Exercise: The full set of entries is to be returned word for word.

---------- Data extracts

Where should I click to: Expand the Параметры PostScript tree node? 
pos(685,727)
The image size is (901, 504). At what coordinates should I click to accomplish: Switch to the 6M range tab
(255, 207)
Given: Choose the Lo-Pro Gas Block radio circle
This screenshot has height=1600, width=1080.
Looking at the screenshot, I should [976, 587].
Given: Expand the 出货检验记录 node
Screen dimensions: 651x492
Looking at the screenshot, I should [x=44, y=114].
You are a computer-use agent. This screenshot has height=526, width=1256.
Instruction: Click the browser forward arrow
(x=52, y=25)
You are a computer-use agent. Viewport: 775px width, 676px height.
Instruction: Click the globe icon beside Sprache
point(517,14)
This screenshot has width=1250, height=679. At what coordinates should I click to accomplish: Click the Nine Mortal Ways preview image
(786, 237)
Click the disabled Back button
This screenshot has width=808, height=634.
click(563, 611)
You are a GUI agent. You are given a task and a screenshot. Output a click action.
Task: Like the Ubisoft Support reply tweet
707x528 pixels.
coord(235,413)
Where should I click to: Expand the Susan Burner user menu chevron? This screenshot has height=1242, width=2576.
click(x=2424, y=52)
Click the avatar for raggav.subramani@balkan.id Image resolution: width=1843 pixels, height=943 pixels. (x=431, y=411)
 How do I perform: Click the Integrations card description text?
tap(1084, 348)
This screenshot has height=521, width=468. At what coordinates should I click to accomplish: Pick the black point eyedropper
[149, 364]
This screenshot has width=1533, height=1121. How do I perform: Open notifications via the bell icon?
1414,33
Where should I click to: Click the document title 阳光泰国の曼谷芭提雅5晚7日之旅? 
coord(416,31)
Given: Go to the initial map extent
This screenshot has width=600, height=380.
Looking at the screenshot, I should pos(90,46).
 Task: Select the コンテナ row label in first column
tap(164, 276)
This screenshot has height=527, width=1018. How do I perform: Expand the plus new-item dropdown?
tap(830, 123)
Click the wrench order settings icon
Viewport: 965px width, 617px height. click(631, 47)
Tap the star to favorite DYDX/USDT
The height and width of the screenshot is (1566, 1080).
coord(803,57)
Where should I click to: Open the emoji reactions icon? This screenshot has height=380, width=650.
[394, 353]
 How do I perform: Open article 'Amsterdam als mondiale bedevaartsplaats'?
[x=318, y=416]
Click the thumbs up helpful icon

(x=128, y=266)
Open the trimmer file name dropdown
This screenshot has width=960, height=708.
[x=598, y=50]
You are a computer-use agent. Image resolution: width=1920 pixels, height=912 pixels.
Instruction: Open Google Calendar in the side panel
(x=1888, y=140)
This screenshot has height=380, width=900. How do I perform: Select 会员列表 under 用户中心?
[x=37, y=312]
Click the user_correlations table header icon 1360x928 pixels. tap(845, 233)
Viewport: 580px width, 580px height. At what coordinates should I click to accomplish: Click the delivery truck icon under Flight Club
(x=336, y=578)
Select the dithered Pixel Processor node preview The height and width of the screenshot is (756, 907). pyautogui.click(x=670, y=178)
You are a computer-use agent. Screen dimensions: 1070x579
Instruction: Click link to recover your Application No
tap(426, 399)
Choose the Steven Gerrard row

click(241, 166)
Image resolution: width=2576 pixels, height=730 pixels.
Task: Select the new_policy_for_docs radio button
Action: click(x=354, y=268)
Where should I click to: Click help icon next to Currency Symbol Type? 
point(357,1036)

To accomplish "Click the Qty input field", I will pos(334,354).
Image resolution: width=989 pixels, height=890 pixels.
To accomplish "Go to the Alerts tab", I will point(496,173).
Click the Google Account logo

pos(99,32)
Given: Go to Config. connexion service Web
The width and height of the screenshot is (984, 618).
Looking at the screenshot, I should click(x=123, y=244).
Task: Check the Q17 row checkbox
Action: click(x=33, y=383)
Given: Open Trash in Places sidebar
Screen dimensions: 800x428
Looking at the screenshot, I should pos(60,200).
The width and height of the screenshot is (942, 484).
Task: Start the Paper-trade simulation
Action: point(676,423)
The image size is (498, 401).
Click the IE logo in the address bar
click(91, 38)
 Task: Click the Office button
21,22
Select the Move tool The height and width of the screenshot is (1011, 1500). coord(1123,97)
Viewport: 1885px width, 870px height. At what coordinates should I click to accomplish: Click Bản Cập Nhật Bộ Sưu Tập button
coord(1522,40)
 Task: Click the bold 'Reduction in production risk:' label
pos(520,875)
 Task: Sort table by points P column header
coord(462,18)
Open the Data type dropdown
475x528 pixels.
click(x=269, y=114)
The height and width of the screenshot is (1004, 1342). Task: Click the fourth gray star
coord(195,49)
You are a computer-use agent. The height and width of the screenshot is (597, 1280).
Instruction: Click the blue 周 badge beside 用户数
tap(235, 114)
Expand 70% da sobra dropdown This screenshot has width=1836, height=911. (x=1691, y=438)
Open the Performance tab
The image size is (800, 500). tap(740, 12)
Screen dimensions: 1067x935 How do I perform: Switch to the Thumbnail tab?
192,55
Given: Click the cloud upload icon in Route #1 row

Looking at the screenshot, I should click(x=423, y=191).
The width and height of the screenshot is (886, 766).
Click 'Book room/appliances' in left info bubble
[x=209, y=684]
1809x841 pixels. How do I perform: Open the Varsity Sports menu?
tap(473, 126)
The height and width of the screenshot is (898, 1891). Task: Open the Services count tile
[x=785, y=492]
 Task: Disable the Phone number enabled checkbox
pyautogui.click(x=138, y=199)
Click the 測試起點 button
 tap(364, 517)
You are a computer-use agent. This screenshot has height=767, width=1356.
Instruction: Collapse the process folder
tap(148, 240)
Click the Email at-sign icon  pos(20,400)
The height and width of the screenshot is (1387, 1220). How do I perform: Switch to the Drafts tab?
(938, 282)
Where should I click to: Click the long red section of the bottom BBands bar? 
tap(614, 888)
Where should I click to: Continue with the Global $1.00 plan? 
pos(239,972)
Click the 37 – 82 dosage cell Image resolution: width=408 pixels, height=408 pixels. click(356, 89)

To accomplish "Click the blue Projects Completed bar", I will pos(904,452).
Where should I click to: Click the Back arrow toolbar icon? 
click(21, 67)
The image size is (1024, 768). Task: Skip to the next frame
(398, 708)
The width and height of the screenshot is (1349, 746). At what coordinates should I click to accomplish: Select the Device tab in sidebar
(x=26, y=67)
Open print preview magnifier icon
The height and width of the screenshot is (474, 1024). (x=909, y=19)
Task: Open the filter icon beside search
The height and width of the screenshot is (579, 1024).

--------------------

Your response:
Where should I click to: Expand the Параметры PostScript tree node? 
pos(685,727)
The image size is (901, 504). At what coordinates should I click to accomplish: Switch to the 6M range tab
(255, 207)
Given: Choose the Lo-Pro Gas Block radio circle
This screenshot has height=1600, width=1080.
Looking at the screenshot, I should [976, 587].
Given: Expand the 出货检验记录 node
Screen dimensions: 651x492
Looking at the screenshot, I should [x=44, y=114].
You are a computer-use agent. This screenshot has height=526, width=1256.
Instruction: Click the browser forward arrow
(x=52, y=25)
You are a computer-use agent. Viewport: 775px width, 676px height.
Instruction: Click the globe icon beside Sprache
point(517,14)
This screenshot has width=1250, height=679. At what coordinates should I click to accomplish: Click the Nine Mortal Ways preview image
(786, 237)
Click the disabled Back button
This screenshot has width=808, height=634.
click(563, 611)
You are a GUI agent. You are given a task and a screenshot. Output a click action.
Task: Like the Ubisoft Support reply tweet
707x528 pixels.
coord(235,413)
Where should I click to: Expand the Susan Burner user menu chevron? This screenshot has height=1242, width=2576.
click(x=2424, y=52)
Click the avatar for raggav.subramani@balkan.id Image resolution: width=1843 pixels, height=943 pixels. (x=431, y=411)
 How do I perform: Click the Integrations card description text?
tap(1084, 348)
This screenshot has height=521, width=468. At what coordinates should I click to accomplish: Pick the black point eyedropper
[149, 364]
This screenshot has width=1533, height=1121. How do I perform: Open notifications via the bell icon?
1414,33
Where should I click to: Click the document title 阳光泰国の曼谷芭提雅5晚7日之旅? 
coord(416,31)
Given: Go to the initial map extent
This screenshot has width=600, height=380.
Looking at the screenshot, I should pos(90,46).
 Task: Select the コンテナ row label in first column
tap(164, 276)
This screenshot has height=527, width=1018. How do I perform: Expand the plus new-item dropdown?
tap(830, 123)
Click the wrench order settings icon
Viewport: 965px width, 617px height. click(631, 47)
Tap the star to favorite DYDX/USDT
The height and width of the screenshot is (1566, 1080).
coord(803,57)
Where should I click to: Open the emoji reactions icon? This screenshot has height=380, width=650.
[394, 353]
 How do I perform: Open article 'Amsterdam als mondiale bedevaartsplaats'?
[x=318, y=416]
Click the thumbs up helpful icon

(x=128, y=266)
Open the trimmer file name dropdown
This screenshot has width=960, height=708.
[x=598, y=50]
You are a computer-use agent. Image resolution: width=1920 pixels, height=912 pixels.
Instruction: Open Google Calendar in the side panel
(x=1888, y=140)
This screenshot has height=380, width=900. How do I perform: Select 会员列表 under 用户中心?
[x=37, y=312]
Click the user_correlations table header icon 1360x928 pixels. tap(845, 233)
Viewport: 580px width, 580px height. At what coordinates should I click to accomplish: Click the delivery truck icon under Flight Club
(x=336, y=578)
Select the dithered Pixel Processor node preview The height and width of the screenshot is (756, 907). pyautogui.click(x=670, y=178)
You are a computer-use agent. Screen dimensions: 1070x579
Instruction: Click link to recover your Application No
tap(426, 399)
Choose the Steven Gerrard row

click(241, 166)
Image resolution: width=2576 pixels, height=730 pixels.
Task: Select the new_policy_for_docs radio button
Action: click(x=354, y=268)
Where should I click to: Click help icon next to Currency Symbol Type? 
point(357,1036)

To accomplish "Click the Qty input field", I will pos(334,354).
Image resolution: width=989 pixels, height=890 pixels.
To accomplish "Go to the Alerts tab", I will point(496,173).
Click the Google Account logo

pos(99,32)
Given: Go to Config. connexion service Web
The width and height of the screenshot is (984, 618).
Looking at the screenshot, I should click(x=123, y=244).
Task: Check the Q17 row checkbox
Action: click(x=33, y=383)
Given: Open Trash in Places sidebar
Screen dimensions: 800x428
Looking at the screenshot, I should pos(60,200).
The width and height of the screenshot is (942, 484).
Task: Start the Paper-trade simulation
Action: point(676,423)
The image size is (498, 401).
Click the IE logo in the address bar
click(91, 38)
 Task: Click the Office button
21,22
Select the Move tool The height and width of the screenshot is (1011, 1500). coord(1123,97)
Viewport: 1885px width, 870px height. At what coordinates should I click to accomplish: Click Bản Cập Nhật Bộ Sưu Tập button
coord(1522,40)
 Task: Click the bold 'Reduction in production risk:' label
pos(520,875)
 Task: Sort table by points P column header
coord(462,18)
Open the Data type dropdown
475x528 pixels.
click(x=269, y=114)
The height and width of the screenshot is (1004, 1342). Task: Click the fourth gray star
coord(195,49)
You are a computer-use agent. The height and width of the screenshot is (597, 1280).
Instruction: Click the blue 周 badge beside 用户数
tap(235, 114)
Expand 70% da sobra dropdown This screenshot has width=1836, height=911. (x=1691, y=438)
Open the Performance tab
The image size is (800, 500). tap(740, 12)
Screen dimensions: 1067x935 How do I perform: Switch to the Thumbnail tab?
192,55
Given: Click the cloud upload icon in Route #1 row

Looking at the screenshot, I should click(x=423, y=191).
The width and height of the screenshot is (886, 766).
Click 'Book room/appliances' in left info bubble
[x=209, y=684]
1809x841 pixels. How do I perform: Open the Varsity Sports menu?
tap(473, 126)
The height and width of the screenshot is (898, 1891). Task: Open the Services count tile
[x=785, y=492]
 Task: Disable the Phone number enabled checkbox
pyautogui.click(x=138, y=199)
Click the 測試起點 button
 tap(364, 517)
You are a computer-use agent. This screenshot has height=767, width=1356.
Instruction: Collapse the process folder
tap(148, 240)
Click the Email at-sign icon  pos(20,400)
The height and width of the screenshot is (1387, 1220). How do I perform: Switch to the Drafts tab?
(938, 282)
Where should I click to: Click the long red section of the bottom BBands bar? 
tap(614, 888)
Where should I click to: Continue with the Global $1.00 plan? 
pos(239,972)
Click the 37 – 82 dosage cell Image resolution: width=408 pixels, height=408 pixels. click(356, 89)

To accomplish "Click the blue Projects Completed bar", I will pos(904,452).
Where should I click to: Click the Back arrow toolbar icon? 
click(21, 67)
The image size is (1024, 768). Task: Skip to the next frame
(398, 708)
The width and height of the screenshot is (1349, 746). At what coordinates should I click to accomplish: Select the Device tab in sidebar
(x=26, y=67)
Open print preview magnifier icon
The height and width of the screenshot is (474, 1024). (x=909, y=19)
Task: Open the filter icon beside search
The height and width of the screenshot is (579, 1024).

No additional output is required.